I do not get all the “ins and outs” of the plot in Harry Potter and the Chamber of Secrets. Potter loyalists tell me you must read the books. Well, I don’t think that is going to happen.

Harry (Daniel Radcliffe) and his wizard school mates Ron Weasley (Rupert Grint) and Hermione Granger (Emma Watson) do a much improved job of acting in Chamber of Secrets. Particularly Daniel Radcliffe is able to convincingly carry the movie as the main character.

The movie begins with Harry jailed in his Surey home. Ron arrives in a flying car that enables Harry to escape to Ron’s home and eventually, when they miss the famous express to Hogwarts, they fly all the way to the School of Witchcraft and Wizardry. A strange little house-elf named Dobby early on in the movie warns Harry not to return to his beloved school.

At the school we return to rivalry between the houses of students and a darkening plot that would be good for the famed psychiatrist Carl Jung to analyze. Smaller children should definitely be warned the Chamber of Secrets is loaded with a very scary snake and lots of spiders that would give Indiana Jones a run for his money.

We have a new villain in Lucius Malfoy (Jason Isaacs), the father of Classmate Draco. Jason Isaacs was the monstrous British officer in Mel Gibson’s film The Patriot. I wondered what his next film would be. Well, he continues his over-the-top villain tradition in Chamber of Secrets.

It is a pleasure to see the late Irish actor Richard Harris give such a dignified performance as the lovable Professor Dumbledore. You can almost see his noble stature weakened by the cancer within. He will be missed.

Maggie Smith continues her fine job at Professor McGonagall. Kenneth Branagh does a wonderful take on Professor Gilderoy Lockhart, who shows us what a celebrity narcissist is really like. I think J.K. Rowling is making a strong critique on our modern culture.

If you can sit through 10 minutes or so of credits at the end there is a brief surprise featuring Branagh. I am told it is a clue to the third installment of Harry Potter.

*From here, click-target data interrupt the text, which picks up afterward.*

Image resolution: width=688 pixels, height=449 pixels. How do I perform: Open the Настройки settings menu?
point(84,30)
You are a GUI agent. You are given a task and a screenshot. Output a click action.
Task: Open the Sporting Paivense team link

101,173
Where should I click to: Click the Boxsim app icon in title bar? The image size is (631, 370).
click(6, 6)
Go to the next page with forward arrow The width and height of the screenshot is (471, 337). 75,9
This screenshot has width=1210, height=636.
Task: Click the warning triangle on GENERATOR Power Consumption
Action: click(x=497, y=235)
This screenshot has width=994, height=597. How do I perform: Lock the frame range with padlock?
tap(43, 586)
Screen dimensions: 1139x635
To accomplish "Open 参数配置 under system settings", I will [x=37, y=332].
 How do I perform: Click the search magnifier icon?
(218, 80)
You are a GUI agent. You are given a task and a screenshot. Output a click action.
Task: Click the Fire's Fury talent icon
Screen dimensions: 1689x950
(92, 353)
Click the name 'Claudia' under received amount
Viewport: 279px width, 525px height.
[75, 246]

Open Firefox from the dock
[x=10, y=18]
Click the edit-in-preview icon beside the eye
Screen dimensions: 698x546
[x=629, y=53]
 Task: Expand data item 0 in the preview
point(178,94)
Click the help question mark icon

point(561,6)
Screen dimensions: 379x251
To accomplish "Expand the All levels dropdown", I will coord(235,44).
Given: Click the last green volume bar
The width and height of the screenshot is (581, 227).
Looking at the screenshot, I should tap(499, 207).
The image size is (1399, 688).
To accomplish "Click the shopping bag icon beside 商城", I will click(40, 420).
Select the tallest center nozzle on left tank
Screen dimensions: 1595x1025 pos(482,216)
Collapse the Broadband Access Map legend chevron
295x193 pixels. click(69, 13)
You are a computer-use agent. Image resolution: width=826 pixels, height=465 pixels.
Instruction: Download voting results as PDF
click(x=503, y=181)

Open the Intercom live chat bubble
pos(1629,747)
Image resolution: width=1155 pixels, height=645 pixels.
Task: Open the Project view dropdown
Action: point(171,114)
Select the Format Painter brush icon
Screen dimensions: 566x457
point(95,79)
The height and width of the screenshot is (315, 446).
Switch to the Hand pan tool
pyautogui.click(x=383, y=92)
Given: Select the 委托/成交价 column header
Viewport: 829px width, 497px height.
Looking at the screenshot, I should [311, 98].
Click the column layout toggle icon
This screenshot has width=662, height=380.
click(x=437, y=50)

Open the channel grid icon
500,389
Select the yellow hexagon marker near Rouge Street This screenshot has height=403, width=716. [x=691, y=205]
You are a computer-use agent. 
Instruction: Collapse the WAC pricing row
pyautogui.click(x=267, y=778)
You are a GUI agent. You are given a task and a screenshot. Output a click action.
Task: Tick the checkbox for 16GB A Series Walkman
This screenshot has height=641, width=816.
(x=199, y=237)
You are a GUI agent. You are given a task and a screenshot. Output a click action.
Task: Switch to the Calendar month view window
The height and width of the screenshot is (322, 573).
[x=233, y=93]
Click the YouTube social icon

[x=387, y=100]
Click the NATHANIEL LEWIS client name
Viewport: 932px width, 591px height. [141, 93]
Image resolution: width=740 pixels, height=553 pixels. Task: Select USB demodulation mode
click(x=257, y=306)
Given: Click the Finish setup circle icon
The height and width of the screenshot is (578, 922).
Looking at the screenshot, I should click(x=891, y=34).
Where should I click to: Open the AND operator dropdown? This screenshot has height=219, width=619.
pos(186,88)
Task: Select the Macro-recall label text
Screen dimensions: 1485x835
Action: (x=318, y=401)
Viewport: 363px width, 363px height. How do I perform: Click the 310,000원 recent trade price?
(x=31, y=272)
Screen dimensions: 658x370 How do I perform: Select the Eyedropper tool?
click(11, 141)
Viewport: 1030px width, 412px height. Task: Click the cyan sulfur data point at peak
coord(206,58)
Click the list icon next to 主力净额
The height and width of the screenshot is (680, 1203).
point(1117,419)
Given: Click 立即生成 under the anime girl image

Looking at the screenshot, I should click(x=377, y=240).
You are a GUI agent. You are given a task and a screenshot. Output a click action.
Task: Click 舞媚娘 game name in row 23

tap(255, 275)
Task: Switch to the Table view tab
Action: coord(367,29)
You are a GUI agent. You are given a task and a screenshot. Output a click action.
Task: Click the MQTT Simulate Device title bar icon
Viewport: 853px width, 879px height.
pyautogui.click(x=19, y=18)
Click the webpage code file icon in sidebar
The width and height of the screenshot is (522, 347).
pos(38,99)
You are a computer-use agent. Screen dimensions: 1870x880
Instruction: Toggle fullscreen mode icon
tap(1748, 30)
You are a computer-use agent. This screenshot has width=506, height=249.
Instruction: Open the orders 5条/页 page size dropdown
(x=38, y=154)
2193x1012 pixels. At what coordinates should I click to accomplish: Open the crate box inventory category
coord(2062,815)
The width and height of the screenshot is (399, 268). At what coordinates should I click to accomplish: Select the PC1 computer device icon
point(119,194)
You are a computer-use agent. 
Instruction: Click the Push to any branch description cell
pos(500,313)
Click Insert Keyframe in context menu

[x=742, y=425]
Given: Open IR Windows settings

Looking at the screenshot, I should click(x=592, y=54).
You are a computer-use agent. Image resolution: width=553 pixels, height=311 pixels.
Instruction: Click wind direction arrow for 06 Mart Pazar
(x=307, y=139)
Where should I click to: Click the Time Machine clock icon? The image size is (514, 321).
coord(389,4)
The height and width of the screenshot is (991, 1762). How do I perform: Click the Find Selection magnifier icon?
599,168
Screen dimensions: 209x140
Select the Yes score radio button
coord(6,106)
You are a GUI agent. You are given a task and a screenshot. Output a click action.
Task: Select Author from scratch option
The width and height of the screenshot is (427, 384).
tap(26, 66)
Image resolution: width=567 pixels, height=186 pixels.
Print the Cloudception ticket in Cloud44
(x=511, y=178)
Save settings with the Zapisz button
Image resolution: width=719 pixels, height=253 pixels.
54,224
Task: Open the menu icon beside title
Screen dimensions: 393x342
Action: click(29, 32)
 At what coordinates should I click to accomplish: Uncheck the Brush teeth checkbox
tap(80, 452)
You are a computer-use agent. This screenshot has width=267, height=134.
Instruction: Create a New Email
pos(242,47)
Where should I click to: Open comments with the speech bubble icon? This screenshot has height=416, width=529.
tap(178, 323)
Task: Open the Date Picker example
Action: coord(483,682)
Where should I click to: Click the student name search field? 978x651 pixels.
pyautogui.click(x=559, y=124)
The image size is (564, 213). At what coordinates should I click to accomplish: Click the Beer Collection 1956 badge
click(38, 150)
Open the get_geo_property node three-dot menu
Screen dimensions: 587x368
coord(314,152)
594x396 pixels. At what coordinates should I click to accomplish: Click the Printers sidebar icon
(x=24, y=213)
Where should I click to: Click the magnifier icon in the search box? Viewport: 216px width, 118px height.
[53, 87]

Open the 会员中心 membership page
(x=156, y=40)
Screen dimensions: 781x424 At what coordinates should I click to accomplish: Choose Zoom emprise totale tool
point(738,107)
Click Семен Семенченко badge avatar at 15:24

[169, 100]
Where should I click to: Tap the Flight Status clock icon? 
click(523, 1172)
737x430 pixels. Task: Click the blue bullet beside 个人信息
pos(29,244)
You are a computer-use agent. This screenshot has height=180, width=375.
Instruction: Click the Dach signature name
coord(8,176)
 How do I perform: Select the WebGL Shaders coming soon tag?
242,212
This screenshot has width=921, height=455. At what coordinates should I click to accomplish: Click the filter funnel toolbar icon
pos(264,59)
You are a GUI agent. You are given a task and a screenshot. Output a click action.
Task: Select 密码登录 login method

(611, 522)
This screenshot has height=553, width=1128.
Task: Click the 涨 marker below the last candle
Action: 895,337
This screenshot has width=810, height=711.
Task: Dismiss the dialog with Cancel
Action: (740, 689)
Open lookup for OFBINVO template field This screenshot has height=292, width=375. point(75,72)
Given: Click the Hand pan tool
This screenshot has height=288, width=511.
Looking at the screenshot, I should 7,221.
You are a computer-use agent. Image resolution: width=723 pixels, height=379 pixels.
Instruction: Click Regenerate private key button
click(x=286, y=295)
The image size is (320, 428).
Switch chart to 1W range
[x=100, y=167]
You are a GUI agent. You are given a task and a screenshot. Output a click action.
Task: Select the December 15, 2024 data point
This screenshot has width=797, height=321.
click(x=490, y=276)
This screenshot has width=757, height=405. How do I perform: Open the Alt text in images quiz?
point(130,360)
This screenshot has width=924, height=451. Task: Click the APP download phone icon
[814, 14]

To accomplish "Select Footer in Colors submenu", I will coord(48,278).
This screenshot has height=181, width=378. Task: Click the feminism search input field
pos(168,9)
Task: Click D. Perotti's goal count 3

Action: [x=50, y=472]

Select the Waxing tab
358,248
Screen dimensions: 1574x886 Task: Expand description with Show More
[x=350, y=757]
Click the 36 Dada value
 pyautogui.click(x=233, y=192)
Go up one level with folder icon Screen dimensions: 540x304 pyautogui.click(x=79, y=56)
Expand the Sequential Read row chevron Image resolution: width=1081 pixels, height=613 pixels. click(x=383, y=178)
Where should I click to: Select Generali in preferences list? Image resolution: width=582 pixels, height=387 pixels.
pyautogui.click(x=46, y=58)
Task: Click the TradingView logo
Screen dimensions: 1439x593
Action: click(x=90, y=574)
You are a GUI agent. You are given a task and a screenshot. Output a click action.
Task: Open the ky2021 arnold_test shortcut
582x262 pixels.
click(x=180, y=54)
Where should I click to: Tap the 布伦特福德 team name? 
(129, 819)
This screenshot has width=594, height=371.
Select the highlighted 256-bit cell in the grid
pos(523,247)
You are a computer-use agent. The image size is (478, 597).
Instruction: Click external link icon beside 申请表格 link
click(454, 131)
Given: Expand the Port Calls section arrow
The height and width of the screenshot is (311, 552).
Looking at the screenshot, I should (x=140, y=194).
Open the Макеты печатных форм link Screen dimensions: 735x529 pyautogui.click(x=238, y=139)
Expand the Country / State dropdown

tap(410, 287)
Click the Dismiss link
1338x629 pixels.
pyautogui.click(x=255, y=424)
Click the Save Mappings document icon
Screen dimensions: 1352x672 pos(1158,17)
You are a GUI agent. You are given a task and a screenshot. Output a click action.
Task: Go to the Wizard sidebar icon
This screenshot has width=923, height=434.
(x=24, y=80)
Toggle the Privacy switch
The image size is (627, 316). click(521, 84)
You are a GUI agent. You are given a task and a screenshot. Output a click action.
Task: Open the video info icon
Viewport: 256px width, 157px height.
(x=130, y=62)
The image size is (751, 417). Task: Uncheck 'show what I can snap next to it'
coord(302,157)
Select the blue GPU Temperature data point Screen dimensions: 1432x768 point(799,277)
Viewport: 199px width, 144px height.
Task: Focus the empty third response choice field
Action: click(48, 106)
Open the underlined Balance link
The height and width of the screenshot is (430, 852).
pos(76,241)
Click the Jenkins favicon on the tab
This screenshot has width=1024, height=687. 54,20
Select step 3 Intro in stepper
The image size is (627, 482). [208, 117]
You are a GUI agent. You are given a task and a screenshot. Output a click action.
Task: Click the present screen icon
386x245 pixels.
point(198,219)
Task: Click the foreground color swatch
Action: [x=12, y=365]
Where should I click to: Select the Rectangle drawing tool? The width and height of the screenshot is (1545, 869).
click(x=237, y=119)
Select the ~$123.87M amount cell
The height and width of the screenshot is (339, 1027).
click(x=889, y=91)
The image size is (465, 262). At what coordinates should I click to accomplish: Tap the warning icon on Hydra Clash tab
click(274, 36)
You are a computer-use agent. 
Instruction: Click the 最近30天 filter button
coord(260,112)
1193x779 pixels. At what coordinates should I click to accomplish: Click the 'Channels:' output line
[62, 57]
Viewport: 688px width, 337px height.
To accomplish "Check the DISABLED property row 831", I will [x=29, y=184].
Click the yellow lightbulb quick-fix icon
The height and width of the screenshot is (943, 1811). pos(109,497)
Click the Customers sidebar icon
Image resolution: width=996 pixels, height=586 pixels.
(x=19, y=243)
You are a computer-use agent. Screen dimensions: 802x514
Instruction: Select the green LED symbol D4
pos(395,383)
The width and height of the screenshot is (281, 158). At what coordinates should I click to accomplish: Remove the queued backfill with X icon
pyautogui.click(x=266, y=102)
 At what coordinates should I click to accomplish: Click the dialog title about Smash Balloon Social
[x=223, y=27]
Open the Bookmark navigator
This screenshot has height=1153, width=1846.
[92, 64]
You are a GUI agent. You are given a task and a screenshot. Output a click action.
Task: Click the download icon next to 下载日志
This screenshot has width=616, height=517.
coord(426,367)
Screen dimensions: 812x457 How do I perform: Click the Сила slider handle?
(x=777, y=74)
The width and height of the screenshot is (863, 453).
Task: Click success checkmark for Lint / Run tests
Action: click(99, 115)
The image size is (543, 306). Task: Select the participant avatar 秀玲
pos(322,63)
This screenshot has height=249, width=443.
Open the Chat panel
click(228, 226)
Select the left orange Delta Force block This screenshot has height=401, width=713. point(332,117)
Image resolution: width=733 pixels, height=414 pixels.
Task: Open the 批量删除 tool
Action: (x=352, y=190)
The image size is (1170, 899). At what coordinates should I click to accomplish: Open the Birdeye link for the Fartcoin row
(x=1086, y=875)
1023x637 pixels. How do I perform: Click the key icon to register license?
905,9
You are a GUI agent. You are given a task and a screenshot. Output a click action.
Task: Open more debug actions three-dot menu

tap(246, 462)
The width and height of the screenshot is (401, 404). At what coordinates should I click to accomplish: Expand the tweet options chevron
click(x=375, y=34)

Director Chris Columbus does a serviceable job as a storyteller and visual movie maker. He obviously loves all the tricks that digital technology allows to movie makers.

It will be interesting to see where the Mexican director Alfonso Cuaron, who gave us A Little Princess, will take the Potter tradition next year when the inevitable Harry Potter and the Prisoner of Azkaban comes our way.

Harry Potter and the Chamber of Secrets is rated PG (Parental guidance suggested). There are some frightening scenes as stated above that involve millions of spiders and a giant snake. The U.S. Conference of Catholic Bishops’ Office for Film and Broadcasting gives Chamber of Secrets a rating of A-II – adults and adolescents.

(Father Caswell is pastor of St. Rose of Lima Parish, Cheney, and Ecumenical Relations Officer for the Diocese of Spokane. His reviews also appear in the Cheney Free Press.)